À contre-courant de cette tendance massive qui démocratise et assimile le vampire, Jarmusch réaffirme résolument son aristocratisme essentiel. Cette réaffirmation est inséparable d’une réaffirmation du médium cinématographique lui-même et de ses effets esthétiques propres. L’usage du ralenti est précisément le procédé cinématographique par lequel Jarmusch rend au vampire son style visuel distinctif : quand Ève marche dans les rues de la vieille ville de Tanger, le ralenti qui intervient soudain en cours de mouvement semble la mettre en apesanteur. Il confère à sa démarche une impression de flottement vaporeux qui la découpe sur fond des murs jaunes, aristocrate indifférente aux marchands qui veulent lui vendre leur drogue.
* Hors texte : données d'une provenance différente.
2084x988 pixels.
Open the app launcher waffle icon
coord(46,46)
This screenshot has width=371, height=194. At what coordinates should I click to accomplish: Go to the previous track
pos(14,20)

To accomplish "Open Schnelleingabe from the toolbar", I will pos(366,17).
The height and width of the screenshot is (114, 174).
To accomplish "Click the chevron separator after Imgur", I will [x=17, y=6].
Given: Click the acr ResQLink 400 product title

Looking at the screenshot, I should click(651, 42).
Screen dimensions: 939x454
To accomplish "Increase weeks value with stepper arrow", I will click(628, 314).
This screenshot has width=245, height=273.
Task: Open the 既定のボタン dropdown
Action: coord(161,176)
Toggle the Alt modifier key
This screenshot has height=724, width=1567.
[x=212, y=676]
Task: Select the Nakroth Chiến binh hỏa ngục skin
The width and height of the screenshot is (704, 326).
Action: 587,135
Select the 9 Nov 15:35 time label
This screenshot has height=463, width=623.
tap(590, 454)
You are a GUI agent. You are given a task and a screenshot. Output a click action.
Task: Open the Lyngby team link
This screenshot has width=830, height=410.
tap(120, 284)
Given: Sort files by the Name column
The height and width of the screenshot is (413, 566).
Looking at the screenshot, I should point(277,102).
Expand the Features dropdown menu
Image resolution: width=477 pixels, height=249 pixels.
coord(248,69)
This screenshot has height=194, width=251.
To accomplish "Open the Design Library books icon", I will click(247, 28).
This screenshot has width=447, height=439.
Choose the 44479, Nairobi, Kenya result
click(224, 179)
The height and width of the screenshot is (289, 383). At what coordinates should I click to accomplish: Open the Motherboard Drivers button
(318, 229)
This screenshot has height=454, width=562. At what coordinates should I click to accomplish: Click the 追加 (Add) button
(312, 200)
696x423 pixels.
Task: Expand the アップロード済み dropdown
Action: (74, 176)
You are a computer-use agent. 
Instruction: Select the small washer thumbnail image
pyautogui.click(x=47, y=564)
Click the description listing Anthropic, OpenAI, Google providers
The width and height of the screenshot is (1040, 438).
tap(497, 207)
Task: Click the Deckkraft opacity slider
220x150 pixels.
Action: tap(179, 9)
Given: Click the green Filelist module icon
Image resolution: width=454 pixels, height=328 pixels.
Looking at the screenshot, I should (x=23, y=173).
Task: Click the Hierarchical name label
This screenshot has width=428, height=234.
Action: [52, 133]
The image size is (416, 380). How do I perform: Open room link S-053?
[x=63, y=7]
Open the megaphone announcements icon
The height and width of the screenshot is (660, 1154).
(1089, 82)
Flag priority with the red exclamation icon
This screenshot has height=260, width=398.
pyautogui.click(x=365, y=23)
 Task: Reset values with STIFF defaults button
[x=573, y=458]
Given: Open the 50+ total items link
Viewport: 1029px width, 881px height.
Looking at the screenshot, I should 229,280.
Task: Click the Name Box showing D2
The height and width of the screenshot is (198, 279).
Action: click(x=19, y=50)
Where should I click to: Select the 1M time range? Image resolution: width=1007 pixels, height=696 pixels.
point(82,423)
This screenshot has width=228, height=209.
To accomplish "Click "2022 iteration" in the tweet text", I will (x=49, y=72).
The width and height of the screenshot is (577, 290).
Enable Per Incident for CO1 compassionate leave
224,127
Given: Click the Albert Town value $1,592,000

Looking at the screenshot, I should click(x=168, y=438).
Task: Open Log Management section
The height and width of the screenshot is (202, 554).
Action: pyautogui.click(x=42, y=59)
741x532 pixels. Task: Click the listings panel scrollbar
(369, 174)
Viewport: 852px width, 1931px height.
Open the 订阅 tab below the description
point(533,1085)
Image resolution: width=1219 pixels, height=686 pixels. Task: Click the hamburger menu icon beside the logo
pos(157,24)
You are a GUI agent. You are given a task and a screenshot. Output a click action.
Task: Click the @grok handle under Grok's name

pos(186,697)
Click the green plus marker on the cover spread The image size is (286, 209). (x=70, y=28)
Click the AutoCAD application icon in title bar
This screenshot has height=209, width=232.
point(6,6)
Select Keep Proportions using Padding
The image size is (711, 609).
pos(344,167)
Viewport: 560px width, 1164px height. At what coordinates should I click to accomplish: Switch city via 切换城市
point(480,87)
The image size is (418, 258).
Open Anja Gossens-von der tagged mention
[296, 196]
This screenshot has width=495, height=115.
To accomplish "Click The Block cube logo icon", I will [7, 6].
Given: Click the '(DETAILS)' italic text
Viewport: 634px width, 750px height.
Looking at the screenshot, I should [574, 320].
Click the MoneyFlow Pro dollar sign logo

Michael Almereyda avait déjà cherché dans Nadja (1994) à produire des effets de vampirisme cinématographique, notamment par le recours à la caméra PixelVision de Fisher Price, qui brouillait l’image en noir et blanc dans un chatoiement onirique et insomniaque. De même, l’ingestion du sang, représentée par Jarmusch à la manière d’un shoot d’héroïne, fait l’objet d’un effet visuel de grand écran : en gros plan, les visages des vampires extasiés, la tête partant lentement en arrière et semblant s’enfoncer dans le sol par un usage subtil de la profondeur de champ. L’aristocratisme vampirique est esthétique. Esthètes érudits, le goût d’Adam et Ève pour la science est lui-même un goût esthétique, un goût pour la vision poétique du monde que donnent les théories de Tesla ou d’Einstein, pour l’imagination musicale que nourrissent les récits astronomiques sur les naines blanches. Même le rituel toxicomane est traité esthétiquement, l’aiguille hypodermique du shoot héroïnomane trouvant son analogon dans l’aiguille du phonographe. Cette esthétisation du plaisir toxique tranche avec The Addiction (1995) d’Abel Ferrara, où la pulsion vampirique était traitée dans sa noirceur addictive la plus triste. Même l’errance finale d’Adam et Ève dans les rues de Tanger, si elle est certes l’errance de deux junkies en manque, anémiés et titubants, évoque encore l’histoire mythique de la « Beat Generation ». Ils fuient Détroit après la mort d’Ian, comme Burroughs avait fui à Tanger après la mort accidentelle de sa femme.